━━━ DATA PROVIDED ━━━

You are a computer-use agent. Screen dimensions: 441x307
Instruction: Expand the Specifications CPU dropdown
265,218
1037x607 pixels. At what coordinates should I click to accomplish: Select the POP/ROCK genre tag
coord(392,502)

━━━
━━━ DATA PROVIDED ━━━

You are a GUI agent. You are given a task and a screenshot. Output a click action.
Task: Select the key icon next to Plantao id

━━━
━━━ DATA PROVIDED ━━━

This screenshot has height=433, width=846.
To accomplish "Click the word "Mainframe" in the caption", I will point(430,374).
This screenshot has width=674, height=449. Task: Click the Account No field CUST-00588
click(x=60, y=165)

━━━

EXERCISE OBJECTIVE:
Each line holding the string "agent" counts once. Work out the number of such lines in the data and give only that.

EXERCISE ANSWER:
2